Regularization to the rescue

Regularization works by imposing a penalty on the size of the coefficients.[^2] Two common choices are the “lasso” (aka “L1” or “absolute loss”) penalty and the “ridge” (aka “L2” or “squared loss”) penalty. Each type of regularization has its advantages and disadvantages. The lasso penalty encourages a sparse regression model by shrinking the coefficients of useless predictors all the way to zero; however, if faced with a set of strong but correlated variables, it will arbitrarily select one variable and discard the rest. Lasso has another drawback for the p > n scenario (when there are more predictors than observations); namely, the lasso cannot select more variables than there are observations. This is a frequent problem for bioinformatics applications, e.g., genomics. The ridge penalty, on the other hand, encourages highly correlated features to be averaged together by shrinking their coefficients toward each other; however, it retains all of the variables, which is not something you generally want unless your prior belief is that every single variable you have measured is important.

[^2]: It may not be obvious why shrinking model coefficients improves generalizability, but the reason is simple if you understand the bias-variance trade-off. (The prediction errors of simpler models will be more stable between samples, and the prediction errors of more complex models will be more variable.) One way to make a model simpler is to put fewer predictors into it (the variable selection approach), but another way is to penalize the magnitude of the coefficients, which effectively reduces the model's degrees of freedom: the larger the shrinkage, the less "wiggle room" the model has to improve its fit to the data.

The elastic net penalty

The elastic net (Zou and Hastie, 2005) achieves the best of both lasso and ridge regression by literally mixing the two penalties together. The proportion of the mix can be chosen based on theoretical grounds or by using cross-validation. The beset_elnet function tests three mixtures by default: 1) a predominantly ridge (1% L1, 99% L2) model will provide the best fit if the ground truth is that your outcome is governed by a diffuse process that is distributed across most of your predictors. 2) a predominantly lasso (99% L1, 1% L2) model will provide the best fit if the ground truth is that your outcome is governed by only a few relevant predictors and the rest of your predictors are useless. 3) a balanced ridge-lasso (50% L1, 50% L2) model will provide the best fit if the ground truth is somewhere in between, e.g. weak effects across many (but not all) predictors.

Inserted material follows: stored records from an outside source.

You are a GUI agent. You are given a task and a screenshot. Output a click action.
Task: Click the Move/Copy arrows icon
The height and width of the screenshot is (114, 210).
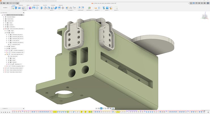[63, 8]
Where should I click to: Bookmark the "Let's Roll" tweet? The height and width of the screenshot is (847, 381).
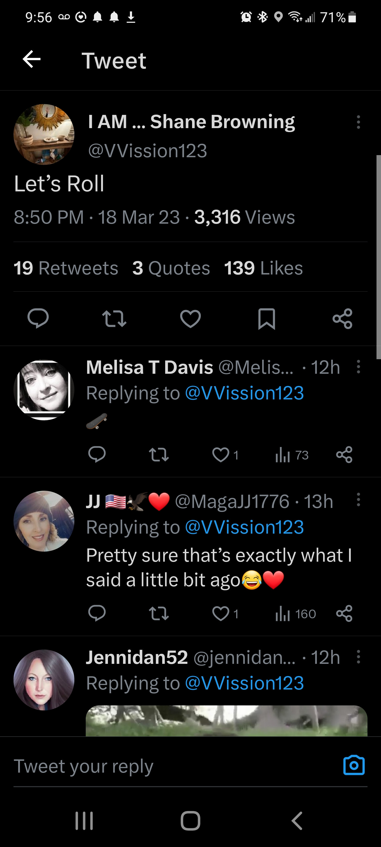(266, 318)
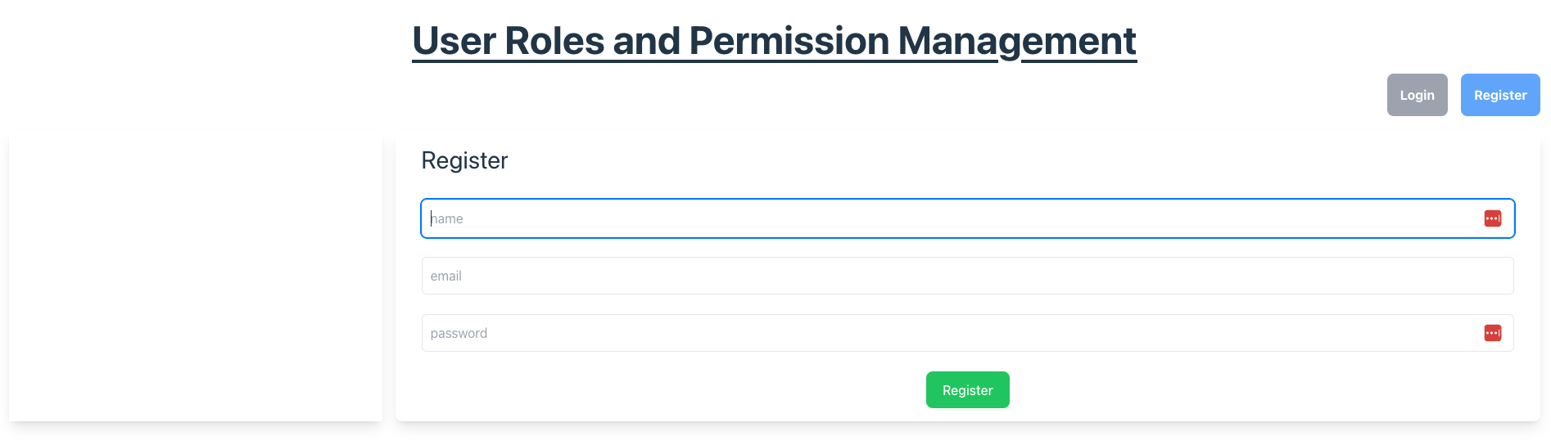The height and width of the screenshot is (445, 1551).
Task: Place cursor at blinking caret in name field
Action: (x=432, y=218)
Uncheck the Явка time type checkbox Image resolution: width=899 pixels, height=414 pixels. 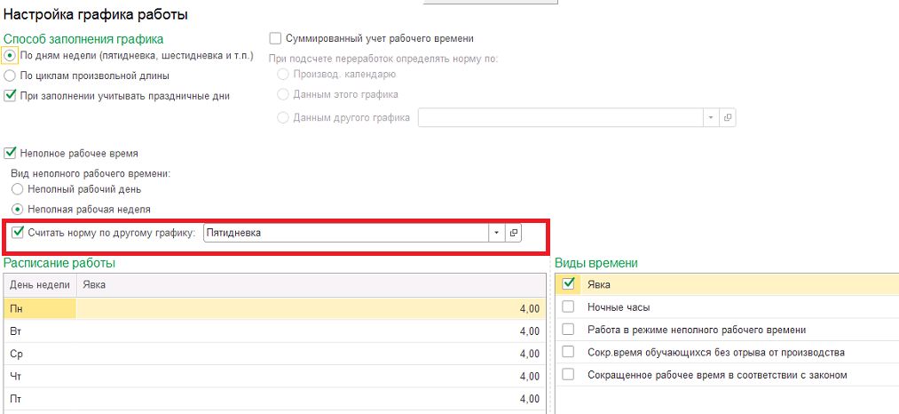(569, 283)
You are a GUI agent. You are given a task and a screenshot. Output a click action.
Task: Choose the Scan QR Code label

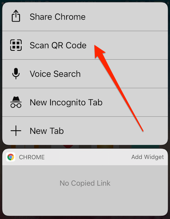pyautogui.click(x=58, y=45)
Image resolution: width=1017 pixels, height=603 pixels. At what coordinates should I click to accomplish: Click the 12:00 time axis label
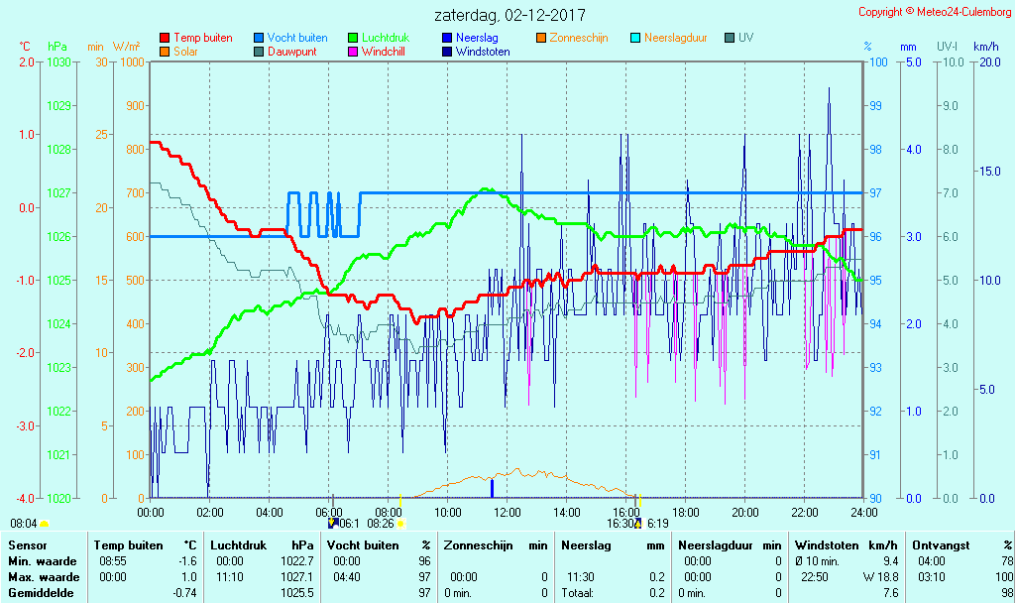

As it turns out, there are also computational advantages from blending L1 and L2 penalties. Using only L2 (pure ridge regression) will produce a dense solution and can be very slow or even impossible to compute with large data sets; using only L1 (pure lasso regression) is less numerically stable and can be very slow as well due to slower convergence. The mixture of penalties is governed by the parameter alpha, corresponding to the fraction of L1 penalty. In general, there is nothing to gain and quite a lot to lose from setting alpha to equal exactly 0 (pure ridge) or exactly 1 (pure lasso). For example, if you want to perform lasso regression, you will achieve equivalent results with faster and more stable computations by including a pinch of L2 penalty, e.g., set alpha to 0.99.

In summary, like ridge regression, the elastic net detects which variables are correlated and models them together as whole groups once one of them is selected, and it remains robust when the number of variables exceeds the sample size. Like lasso regression, variable selection is built into the elastic net, and selection is accomplished by evaluating all variables simultaneously. It does not evaluate variables one at a time like step-wise selection, i.e., it is not a greedy algorithm. To use Zou and Hastie’s (2005) metaphor, “it is like a stretchable fishing net that retains ‘all the big fish’.”

Motivation for the beset_elnet function

1. Provide a glm-like interface.

2. Allow for simultaneous tuning of alpha and lambda.

3. Automate repetition of cross-validation.

4. Perform nested cross-validation to estimate uncertainty in alpha and lambda and in model coefficients.

5. Facilitate interpretation by providing a summary method with standardized coefficients and methods for producing variable importance and partial dependence plots.

Data

To illustrate best subset selection with linear models, we will add 5 random noise variables to the Swiss Fertility and Socioeconomic Indicators (1888) Data:

set.seed(42)
data <- cbind(swiss, matrix(replicate(5, rnorm(nrow(swiss))), ncol = 5))
names(data)[7:11] <- paste0("noise", names(data)[7:11])

beset_elnet

To perform elastic net regression with linear models, use beset_elnet. Only 2 arguments are required: a model formula and training data. The following example shows the formula for a typical use case, in which the . indicates that all of the variables in the data frame should be considered as candidate predictors of the response.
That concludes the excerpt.